這樣東除西除開局不久場上就沒有幾個人想做莊了,剩下做莊的,用不了多久每人限做十次莊的規矩肯定會被打破,並且打破的時間會逐漸越來越長,因為賭博的時間稍長點,誰還吃得飽去給你那麼認真去數那東西。這時接莊只要不限制對方的注碼,就能順理成章地做上長莊。賭客之所以要做莊,主要的原因是他做閑時莊家限他的注,他輸了錢想賭大點,莊家不給他買大,如︰他輸了六千,他想買六千或一萬,但莊家每門牌限注最大四千。這時的他要賭大就只能做莊了,此時莊家如果不限制他的注碼,他做不做莊都一個樣,不做莊反而還機動點,他又何苦做莊呢?
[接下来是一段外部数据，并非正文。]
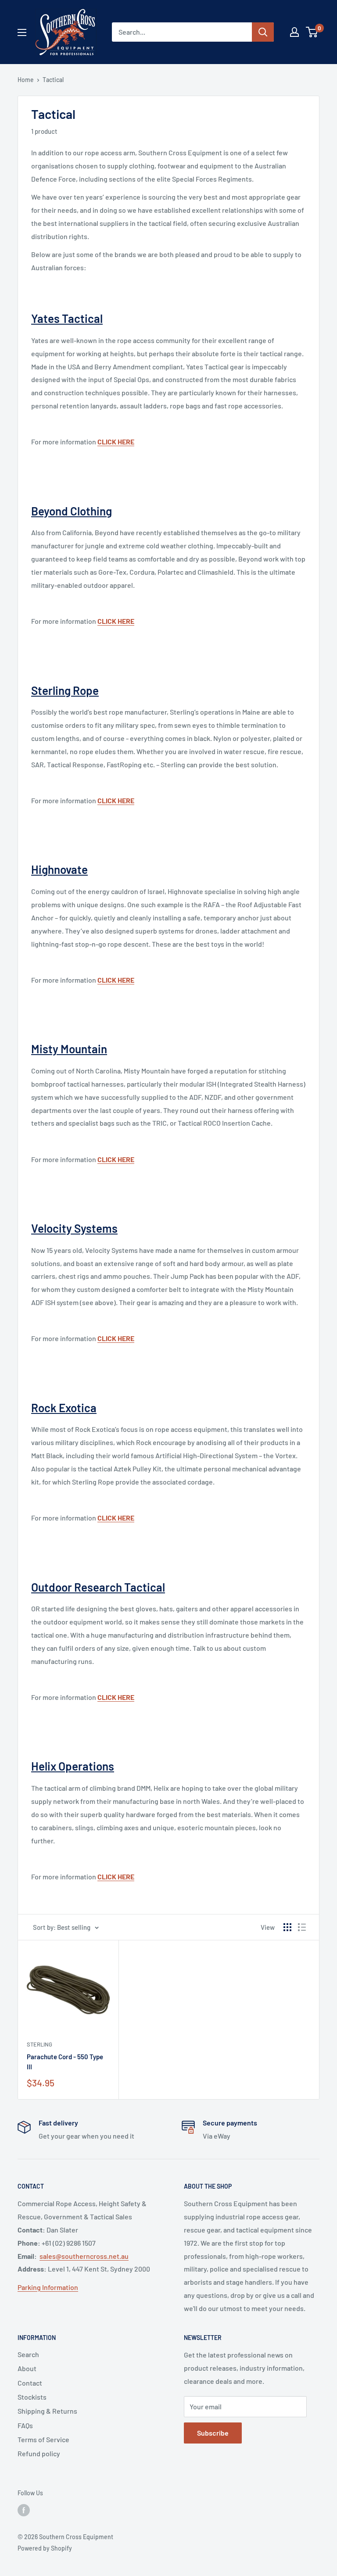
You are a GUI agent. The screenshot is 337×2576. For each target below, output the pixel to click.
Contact (30, 2383)
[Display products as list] (302, 1927)
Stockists (32, 2397)
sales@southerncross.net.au (84, 2256)
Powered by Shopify (45, 2548)
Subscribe (213, 2433)
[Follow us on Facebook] (24, 2510)
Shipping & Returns (47, 2411)
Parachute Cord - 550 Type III (65, 2062)
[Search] (263, 32)
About (27, 2368)
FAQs (25, 2425)
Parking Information (48, 2287)
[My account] (294, 32)
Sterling (39, 2044)
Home (26, 79)
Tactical (53, 79)
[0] (312, 32)
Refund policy (39, 2453)
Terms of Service (43, 2439)
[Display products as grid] (287, 1927)
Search (28, 2354)
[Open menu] (22, 32)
水魚李听了湛宏的話說︰「行,每人十手莊就十手莊,我先做。」
真是個爛賭鬼。
阿聰問︰「李哥,你最大限注是多大?」
水魚李邊洗牌邊說︰「哎!小小賭一下就行了,你們看著來吧!」他既沒說封頂是多大,也不說最小是多少,說這種話的賭客的心態無非是︰一、自己的財力比對方強,你們敢賭大我就敢奉陪,所以無須限你們的注;二、平時的賭局,由于賭的是運氣,賭起來一般都有所節制,賭注一般都不會很大,至少在一段時間內是這樣,他以為這次也像以前一樣,任由對方下注賭,對方注碼也不會火爆到那里去,賭注完全能夠在他承受的範圍內,所以也就不提限注的事;三、見錢眼開,巴不得把別人的錢扒光了才舒服,望都望別人買大點,當然就不會限注了。水魚李的心態屬于哪一類不得而知,我也無需去知道這些無關要緊的事。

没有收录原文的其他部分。